» **Instructions to follow**: Work through the entries below and report how many lines include "This". The number alone is the answer.

» **Source records**:
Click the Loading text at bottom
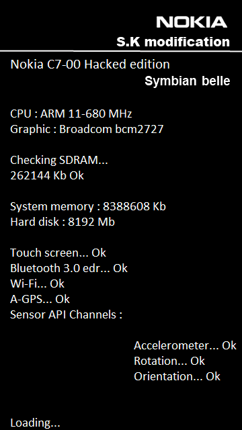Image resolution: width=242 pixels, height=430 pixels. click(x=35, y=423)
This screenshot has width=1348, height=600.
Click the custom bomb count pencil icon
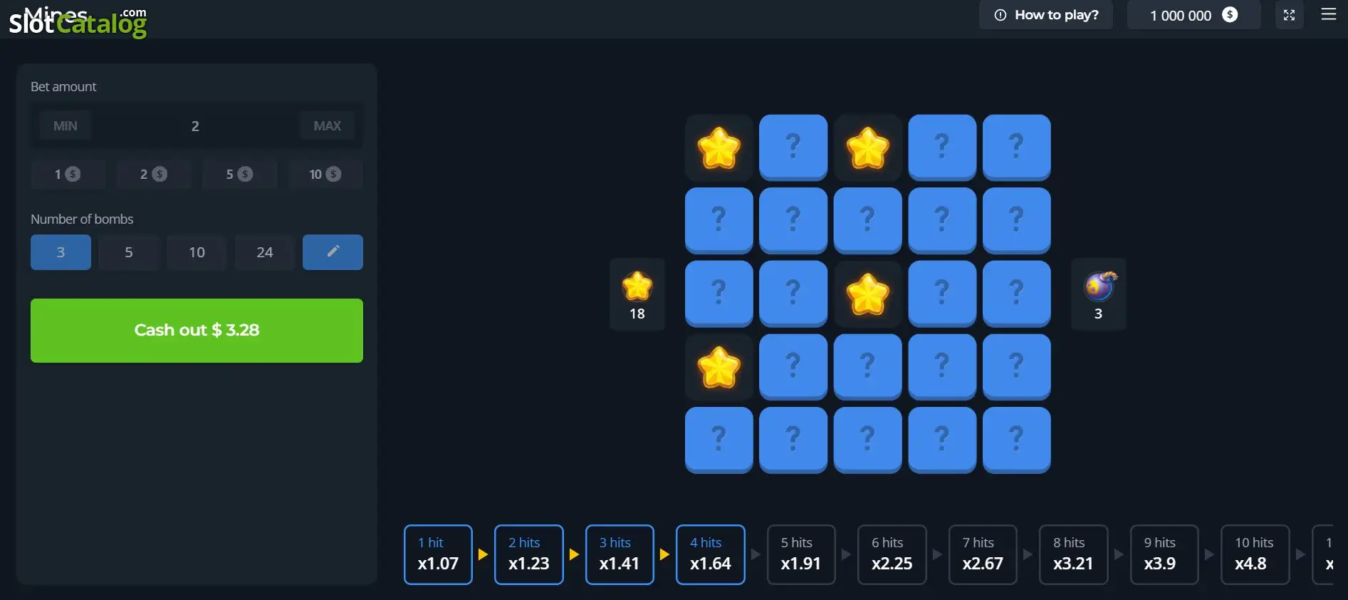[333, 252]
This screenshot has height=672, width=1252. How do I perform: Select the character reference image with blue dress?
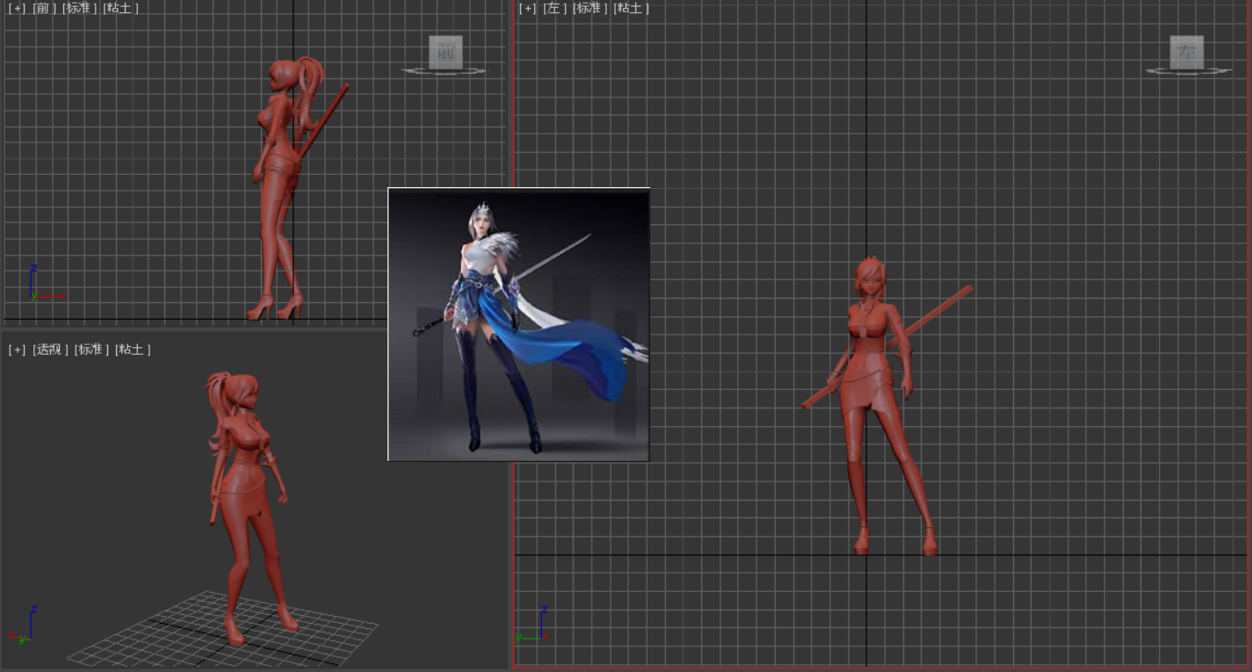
--
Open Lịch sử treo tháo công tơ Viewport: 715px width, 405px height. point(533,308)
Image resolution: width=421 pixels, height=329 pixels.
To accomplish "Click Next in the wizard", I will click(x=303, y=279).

» **Expected answer**: 2